Over the past couple months I’ve had the opportunity to speak with a lot of different businesses about how their social media thing is working for them. Both inside and outside the real estate industry. Every single one of them has expressed a desire to get more value out of their Facebook page. That’s the polite way of saying they’re not sure it’s working for them in a business sense.

The trouble here, is that the number of users and likers and so on, the "F-factor," isn’t pointing in a direct line towards a revenue number. In addition, the time spent engaging with all of these likers is an expense item. And everyone is discovering that they can add more of these likers by buying ads on Facebook. Sort of an expensive downward spiral.

This issue — spending money to attract people who have a nebulous relationship to the bottom line — highlights not only how the Web is changing, but how the way people use the Web is changing, and that businesses are having trouble figuring out how to operate in this changing environment.

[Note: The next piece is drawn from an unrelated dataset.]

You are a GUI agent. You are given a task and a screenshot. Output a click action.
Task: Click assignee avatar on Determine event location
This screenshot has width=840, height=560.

Two possible courses of action are apparent: Stop participating in the application Web because you don’t know how it relates to your bottom line, or figure out how real estate fits into the application Web (or how the application Web fits into real estate).

Here is a grab bag of 10 ideas about the application Web and real estate:

  • Use the application Web to support your document Web activities.
  • Focus on past customers who like you.
  • Build applications that solve some small task related to real estate.
  • Build applications that solve some small task related to your geography.
  • Build applications that solve some small task related to the kinds of lifestyles you work with.
  • Determine the lifetime value of a customer and back that number into your document Web and application Web interactions.
  • No really, determine the lifetime value — don’t just read that out loud.
  • Build applications that allow property to become social objects, not just documents.
  • Build applications that allow you to listen to what your customers are really saying.
  • Build applications that make it easier for you to find the meaning in what your customers are really saying.